Welch’s mother Susan Miller said that she is very proud of what her son has achieved, although she sometimes wishes he would take a slightly less clinical approach to his condition.
“David is what happens when a Type A personality gets a brain tumor,” joked Miller. “I’d like to see him smell the roses a little more, but I guess this is his version of smelling the roses. I think he’s doing what works for him — he’s never had anything that he couldn’t study into submission. He graduated summa cum laude from Virginia Tech and now he wants to graduate summa cum laude in brain tumors. He’s a terrific son, a little intense sometimes, but a terrific son.”

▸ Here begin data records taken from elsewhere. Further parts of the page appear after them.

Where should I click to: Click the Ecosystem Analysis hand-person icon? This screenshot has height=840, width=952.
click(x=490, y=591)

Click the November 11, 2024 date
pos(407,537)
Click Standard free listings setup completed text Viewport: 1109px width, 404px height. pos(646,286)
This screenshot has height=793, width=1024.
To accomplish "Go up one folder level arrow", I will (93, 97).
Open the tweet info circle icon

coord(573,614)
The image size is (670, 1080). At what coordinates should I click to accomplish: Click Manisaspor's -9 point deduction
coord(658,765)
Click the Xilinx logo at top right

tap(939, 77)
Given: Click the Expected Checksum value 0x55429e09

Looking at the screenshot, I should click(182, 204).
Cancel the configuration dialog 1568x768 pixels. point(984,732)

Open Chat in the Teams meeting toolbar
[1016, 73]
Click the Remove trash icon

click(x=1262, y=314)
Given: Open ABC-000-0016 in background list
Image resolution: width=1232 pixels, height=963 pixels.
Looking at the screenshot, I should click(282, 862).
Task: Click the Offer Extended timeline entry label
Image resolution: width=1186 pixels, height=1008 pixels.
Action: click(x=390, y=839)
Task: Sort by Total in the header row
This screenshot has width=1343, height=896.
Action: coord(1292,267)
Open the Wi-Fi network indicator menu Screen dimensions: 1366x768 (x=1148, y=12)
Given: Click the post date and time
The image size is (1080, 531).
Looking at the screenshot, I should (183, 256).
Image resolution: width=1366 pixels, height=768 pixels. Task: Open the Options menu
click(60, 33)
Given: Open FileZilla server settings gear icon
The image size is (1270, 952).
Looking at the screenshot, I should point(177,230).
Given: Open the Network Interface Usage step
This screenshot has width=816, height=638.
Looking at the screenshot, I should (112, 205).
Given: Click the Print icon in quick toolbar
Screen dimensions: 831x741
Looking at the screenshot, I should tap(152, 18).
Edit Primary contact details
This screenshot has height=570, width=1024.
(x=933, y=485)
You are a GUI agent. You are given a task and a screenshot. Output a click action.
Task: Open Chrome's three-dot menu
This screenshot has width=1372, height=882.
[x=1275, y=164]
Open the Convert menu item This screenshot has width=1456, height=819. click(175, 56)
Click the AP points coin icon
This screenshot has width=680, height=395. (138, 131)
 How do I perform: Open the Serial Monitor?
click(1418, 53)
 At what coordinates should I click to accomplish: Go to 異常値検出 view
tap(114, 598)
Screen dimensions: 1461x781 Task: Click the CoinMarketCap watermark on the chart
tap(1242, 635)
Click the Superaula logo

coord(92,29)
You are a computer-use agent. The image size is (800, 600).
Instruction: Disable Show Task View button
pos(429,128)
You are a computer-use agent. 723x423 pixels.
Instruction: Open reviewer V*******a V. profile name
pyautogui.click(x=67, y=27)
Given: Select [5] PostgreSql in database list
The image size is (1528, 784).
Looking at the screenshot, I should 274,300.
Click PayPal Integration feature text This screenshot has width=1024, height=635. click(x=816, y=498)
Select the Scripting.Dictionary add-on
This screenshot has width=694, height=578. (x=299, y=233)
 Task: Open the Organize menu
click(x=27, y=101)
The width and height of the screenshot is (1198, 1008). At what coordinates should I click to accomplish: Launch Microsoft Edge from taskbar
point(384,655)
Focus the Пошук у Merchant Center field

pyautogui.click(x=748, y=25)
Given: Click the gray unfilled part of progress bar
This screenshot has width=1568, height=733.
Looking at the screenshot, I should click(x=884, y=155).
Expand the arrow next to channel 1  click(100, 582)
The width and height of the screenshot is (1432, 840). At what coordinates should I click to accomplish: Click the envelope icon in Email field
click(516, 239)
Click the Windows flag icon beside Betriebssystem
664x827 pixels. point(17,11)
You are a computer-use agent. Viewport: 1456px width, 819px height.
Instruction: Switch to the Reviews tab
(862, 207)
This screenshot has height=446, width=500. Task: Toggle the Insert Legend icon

But Miller said she quickly realized that her son needed her to be a support line and not an advice-giver.
“My job is to supply him with information,” she said. “He’s the one attacking this.”
She added that the experience of the last two years has re-negotiated the dynamics of their family relationships and also inspired her to take her focus off the business she owned for 20 years to head into semi-retirement.
“You basically realize, hey, what’s important?” said Miller.